I recently learned of two real events that reportedly inspired the English poet Samuel Taylor Coleridge’s masterpiece “The Rhyme of the Ancient Mariner,” a poem most of us read in high school about an old sailor who stops one of three people walking to a wedding to tell him a captivating but grim story.
According to author Ken McCoogan, in 1797, Coleridge’s neighbor John Cruikshank told him about a nightmare with a “mysterious skeleton ship manned by strange, tormented figures.” Listening to Cruikshank, Coleridge remembered that six years earlier, at fancy charity dinner in London, he’d met a weather-beaten old explorer named Samuel Hearne. Coleridge had listened, rapt, as Hearne spoke compulsively about his days in the Royal Navy, his travels across the Barren Lands of northern North America to the Arctic Ocean, and the hardship of the journey, which had ended in a massacre of native people that still haunted him. We now know it as the Bloody Falls massacre. Coleridge found Hearne immensely compelling – a man so tormented by guilt that he was compelled to bear witness and tell his story.
Having heard Cruikshank’s nightmare and recalling his meeting Hearne, Coleridge read Hearne’s book about his travels. Perhaps, Coleridge thought, he could write a poem about that guilt-burdened character with a new narrative drawn from Cruikshank’s skeleton ship nightmare.

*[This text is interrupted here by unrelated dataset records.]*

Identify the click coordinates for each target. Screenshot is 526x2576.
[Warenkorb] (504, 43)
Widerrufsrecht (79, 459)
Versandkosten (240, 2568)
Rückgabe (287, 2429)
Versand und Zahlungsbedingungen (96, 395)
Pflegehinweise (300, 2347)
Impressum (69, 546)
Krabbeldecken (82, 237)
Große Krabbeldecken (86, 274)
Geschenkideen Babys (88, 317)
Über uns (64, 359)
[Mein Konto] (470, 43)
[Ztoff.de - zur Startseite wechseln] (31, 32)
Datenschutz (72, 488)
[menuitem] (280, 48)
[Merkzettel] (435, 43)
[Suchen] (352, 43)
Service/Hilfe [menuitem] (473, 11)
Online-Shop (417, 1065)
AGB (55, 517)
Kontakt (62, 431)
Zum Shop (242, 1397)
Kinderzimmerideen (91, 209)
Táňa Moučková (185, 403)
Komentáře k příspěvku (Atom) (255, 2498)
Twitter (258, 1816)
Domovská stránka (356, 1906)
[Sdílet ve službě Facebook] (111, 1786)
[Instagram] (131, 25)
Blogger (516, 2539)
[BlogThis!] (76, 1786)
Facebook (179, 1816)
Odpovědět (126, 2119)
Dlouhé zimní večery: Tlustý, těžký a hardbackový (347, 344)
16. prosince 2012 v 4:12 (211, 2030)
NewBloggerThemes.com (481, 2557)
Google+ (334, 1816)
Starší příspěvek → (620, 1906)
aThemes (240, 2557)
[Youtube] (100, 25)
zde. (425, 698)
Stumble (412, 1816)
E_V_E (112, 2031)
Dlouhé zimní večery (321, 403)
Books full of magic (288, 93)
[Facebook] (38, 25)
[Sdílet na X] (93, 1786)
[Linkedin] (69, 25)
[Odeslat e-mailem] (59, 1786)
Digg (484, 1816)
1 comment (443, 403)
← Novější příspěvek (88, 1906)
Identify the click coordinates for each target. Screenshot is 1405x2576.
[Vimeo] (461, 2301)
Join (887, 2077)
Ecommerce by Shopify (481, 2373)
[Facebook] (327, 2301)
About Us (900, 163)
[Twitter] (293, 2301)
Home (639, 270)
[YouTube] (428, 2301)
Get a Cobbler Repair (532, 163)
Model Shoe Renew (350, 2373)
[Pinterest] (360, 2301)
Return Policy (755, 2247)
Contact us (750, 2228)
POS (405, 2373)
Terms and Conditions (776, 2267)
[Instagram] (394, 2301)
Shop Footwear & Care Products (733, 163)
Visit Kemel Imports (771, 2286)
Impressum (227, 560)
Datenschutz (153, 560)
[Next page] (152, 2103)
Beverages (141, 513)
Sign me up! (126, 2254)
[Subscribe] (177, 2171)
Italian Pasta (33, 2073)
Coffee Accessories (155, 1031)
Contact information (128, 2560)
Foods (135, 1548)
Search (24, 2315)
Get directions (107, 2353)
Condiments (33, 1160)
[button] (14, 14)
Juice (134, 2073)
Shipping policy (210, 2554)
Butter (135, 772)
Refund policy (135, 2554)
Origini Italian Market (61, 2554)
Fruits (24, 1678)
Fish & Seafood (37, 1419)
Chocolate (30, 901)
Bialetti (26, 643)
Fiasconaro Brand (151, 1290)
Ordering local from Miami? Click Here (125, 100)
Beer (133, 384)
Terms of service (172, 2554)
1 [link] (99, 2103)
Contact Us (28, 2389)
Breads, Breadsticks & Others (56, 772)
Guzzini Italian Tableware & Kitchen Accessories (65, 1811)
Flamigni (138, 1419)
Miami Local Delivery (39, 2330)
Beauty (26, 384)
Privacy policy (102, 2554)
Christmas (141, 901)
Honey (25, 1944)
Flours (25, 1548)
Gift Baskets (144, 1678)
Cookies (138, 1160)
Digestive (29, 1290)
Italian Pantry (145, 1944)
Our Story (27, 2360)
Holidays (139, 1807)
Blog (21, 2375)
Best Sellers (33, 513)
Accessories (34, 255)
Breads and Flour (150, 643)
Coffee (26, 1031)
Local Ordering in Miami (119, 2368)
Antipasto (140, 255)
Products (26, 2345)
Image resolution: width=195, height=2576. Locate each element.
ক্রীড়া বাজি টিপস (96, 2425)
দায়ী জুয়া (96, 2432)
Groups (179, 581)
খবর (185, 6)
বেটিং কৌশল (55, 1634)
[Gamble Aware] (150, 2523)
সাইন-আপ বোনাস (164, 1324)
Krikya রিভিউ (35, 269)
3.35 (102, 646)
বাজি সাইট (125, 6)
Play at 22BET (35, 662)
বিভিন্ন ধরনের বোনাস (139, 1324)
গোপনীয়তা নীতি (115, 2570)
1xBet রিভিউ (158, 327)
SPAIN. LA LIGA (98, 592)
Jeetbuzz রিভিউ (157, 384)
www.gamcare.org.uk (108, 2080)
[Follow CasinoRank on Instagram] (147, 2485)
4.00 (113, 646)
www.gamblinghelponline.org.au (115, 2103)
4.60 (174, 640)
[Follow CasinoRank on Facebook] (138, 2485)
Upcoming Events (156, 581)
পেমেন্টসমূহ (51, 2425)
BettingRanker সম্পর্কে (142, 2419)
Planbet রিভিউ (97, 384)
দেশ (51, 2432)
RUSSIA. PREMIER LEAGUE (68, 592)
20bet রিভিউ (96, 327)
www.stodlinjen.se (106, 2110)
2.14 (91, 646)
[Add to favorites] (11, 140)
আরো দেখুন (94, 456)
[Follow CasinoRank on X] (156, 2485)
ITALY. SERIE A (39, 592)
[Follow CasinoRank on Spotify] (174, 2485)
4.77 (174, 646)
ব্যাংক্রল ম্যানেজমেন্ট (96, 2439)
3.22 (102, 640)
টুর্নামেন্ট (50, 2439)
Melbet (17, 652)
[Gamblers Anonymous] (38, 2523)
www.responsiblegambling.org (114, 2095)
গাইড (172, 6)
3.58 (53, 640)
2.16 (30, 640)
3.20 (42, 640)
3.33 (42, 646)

And he did. Samuel Hearne’s guilt-ridden memory of the massacre at Bloody Falls inspired the guilty feeling of the ancient mariner in Coleridge’s famous poem.
But Coleridge didn’t settle on a cause for this fictional sailor’s all-consuming guilt until he apparently found it in yet another mariner’s narrative. According to Kenneth Poolman’s book The Speedwell Voyage, Coleridge told his friend and fellow poet William Wordsworth about the poem he’d been working on, the skeleton ship of suffering, and the guilt-ridden sailor. Wordsworth replied that amidst his books was an account of a voyage made by a Captain George Shelvock 75 years earlier, in which a musket-toting sailor had shot an albatross, an act mariners believed inevitably brought on the wrath of Neptune. Wordsworth suggested that Coleridge use shooting an albatross as the reason for the mariner’s suffering and guilt. Coleridge did – just changing the musket to a cross-bow.
And thus it was that in Coleridge’s poem the sailors who suffered with “Water, water, everywhere,/Nor any drop to drink. . . .” hung the albatross around the shooter’s neck, and for the rest of his life, his profound feelings of guilt compelled him to tell his sad tale to all he met.